Kesembilan, menulis itu keren. Keras kepala agar terus bisa menulis itu jauh lebih keren. Kesepuluh, laptop seharga puluhan juta tak akan bisa menolongmu menulis dengan bagus. Penulis hebat bahkan hanya butuh beberapa lembar kertas atau menulis di ponsel. Kesebelas, karakter tulisan seseorang hanya bisa lahir lewat ratusan kali percobaan penulisan. Keduabelas, sering membaca buku bagus tidak menjamin seseorang penulis menghasilkan karya yang bagus. Sebab pengalaman membaca tak ada hubungannya dengan pengalaman menulis.

Ketigabelas, emosi paling sakral seorang penulis bisa sampai ke pembaca tanpa perlu memperindah dan memoles kalimat demi kalimat. Keempatbelas, kritik, sanjungan, dan penghargaan itu bisa penting dan tidak penting bagi seorang penulis. Kalau semua itu membuatmu tertekan, maka abaikanlah. Kelimabelas, jangan pedulikan pembaca. Sebab mereka punya cara dan sikap sendiri di dalam membaca. Keenambelas, jangan dikte pembaca. Anda penulis, bukan diktator.

Ketujuhbelas, setiap penulis tentu pernah merasakan momen kebosanan dalam menulis. Tapi selalu hanya berlangsung sebentar. Kemudian menulislah kembali. Kedelapanbelas, lama dan tidaknya waktu menulis mungkin ada kaitan dengan panjang dan pendeknya tulisan. Tapi tak ada hubungannya dengan kualitas tulisan. Kesembilanbelas, mulailah sebuah tulisan dengan membuka sebanyak mungkin kemungkinan untuk dilanjutkan. Keduapuluh, mengakhiri sebuah tulisan adalah keputusan yang tidak mudah dilakukan seorang penulis. Di situlah letak seni menulis.

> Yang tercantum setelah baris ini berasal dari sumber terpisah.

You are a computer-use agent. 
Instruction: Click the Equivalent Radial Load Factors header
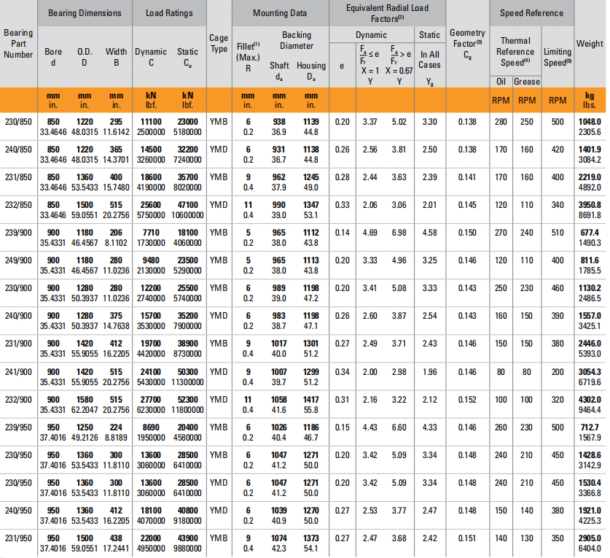pyautogui.click(x=386, y=13)
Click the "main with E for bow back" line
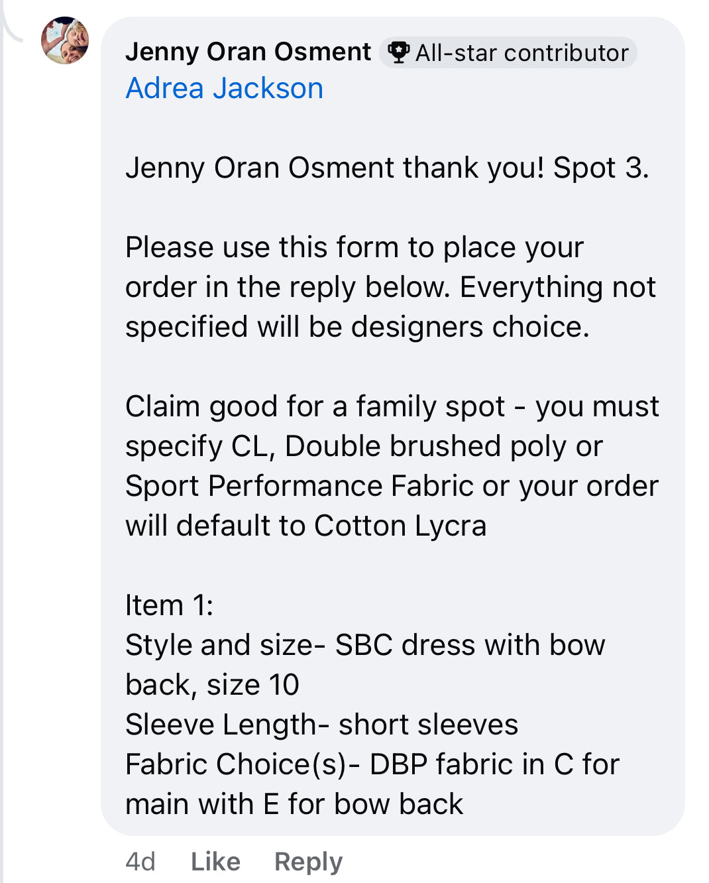The image size is (709, 883). [294, 804]
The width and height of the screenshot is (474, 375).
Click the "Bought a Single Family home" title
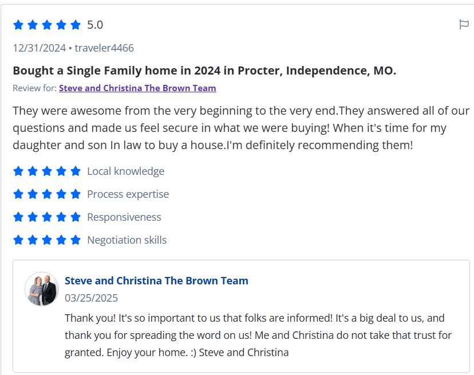(204, 71)
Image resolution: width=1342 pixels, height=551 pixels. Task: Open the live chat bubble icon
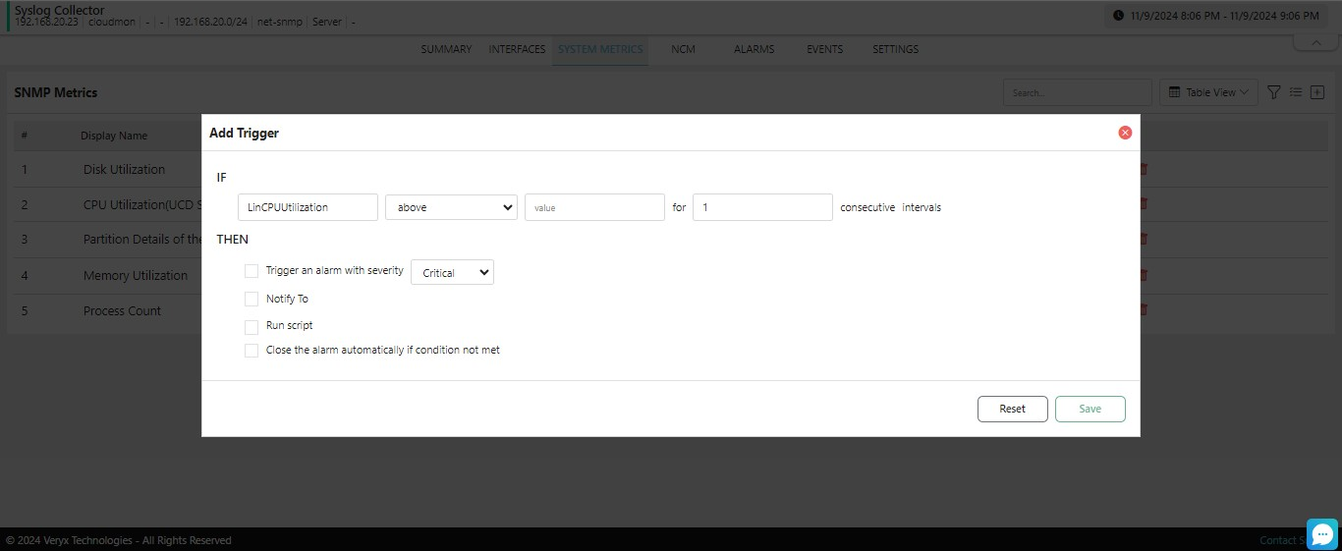(1322, 534)
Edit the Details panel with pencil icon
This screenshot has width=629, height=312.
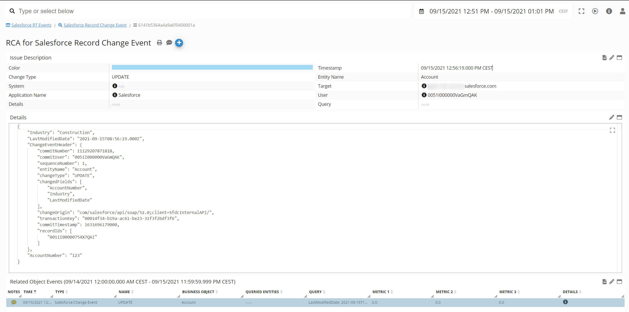[612, 117]
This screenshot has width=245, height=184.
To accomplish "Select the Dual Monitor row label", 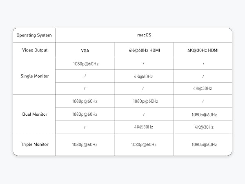I will tap(34, 114).
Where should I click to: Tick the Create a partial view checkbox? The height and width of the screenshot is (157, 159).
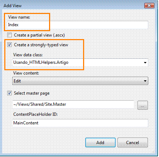point(9,35)
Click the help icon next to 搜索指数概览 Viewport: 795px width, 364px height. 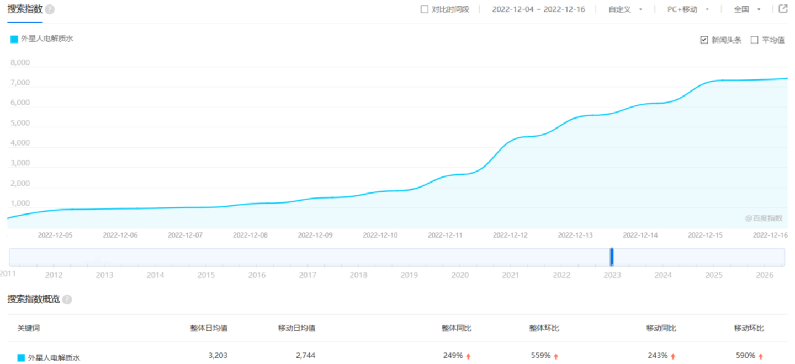pyautogui.click(x=67, y=299)

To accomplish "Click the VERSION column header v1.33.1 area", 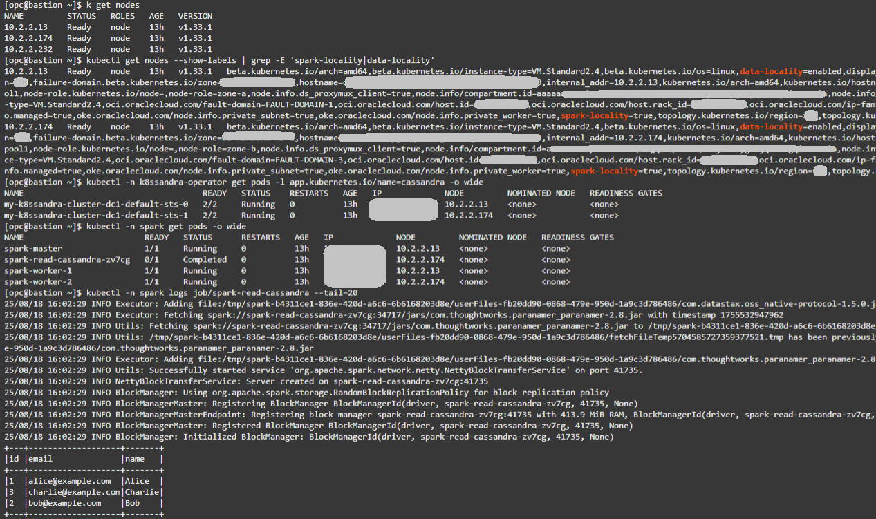I will (195, 16).
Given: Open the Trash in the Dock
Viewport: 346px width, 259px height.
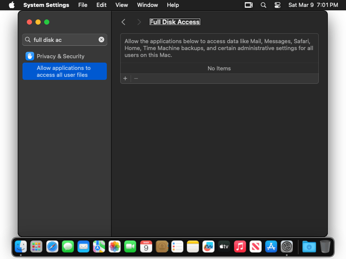Looking at the screenshot, I should (x=325, y=246).
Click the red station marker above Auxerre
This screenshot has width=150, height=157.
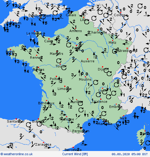click(x=88, y=59)
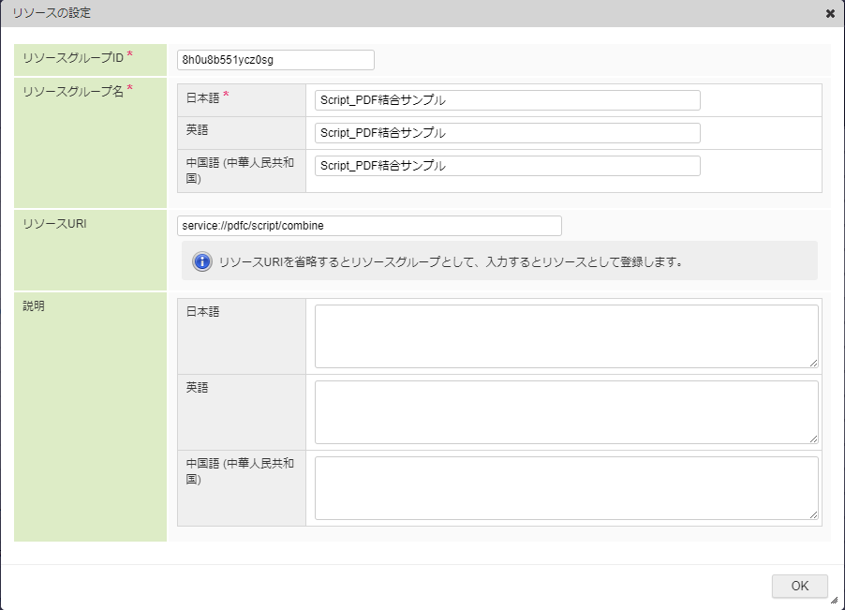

Di bagian akhir halaman buku, Puthut EA membubuhkan satu kalimat sebagai penutup. “Anda telah menuntaskan sebuah petualangan menulis. Cukup banyak yang bisa Anda tulis bukan? Sekarang tulislah tentang pengalaman Anda bersama buku kecil ini.” Kesan saya terhadap buku ini seakan mengajak kita berdialog, dan menjawab problem yang dihadapi oleh setiap penulis, terutama penulis pemula. Oleh sebab itu, saya sangat merekomendasikan buku ini menjadi salah satu bacaan wajib bagi penulis yang ingin memulai pengalamannya dalam dunia kepenulisan. Jangan lupa siapkan buku tulis, laptop dan secangkir kopi untuk menemani aktivitas menulisnya, terima kasih.

Daftar Bacaan

EA, Puthut. Buku Catatan untuk Calon Penulis. T.Pn.: T.Alm. T.Th.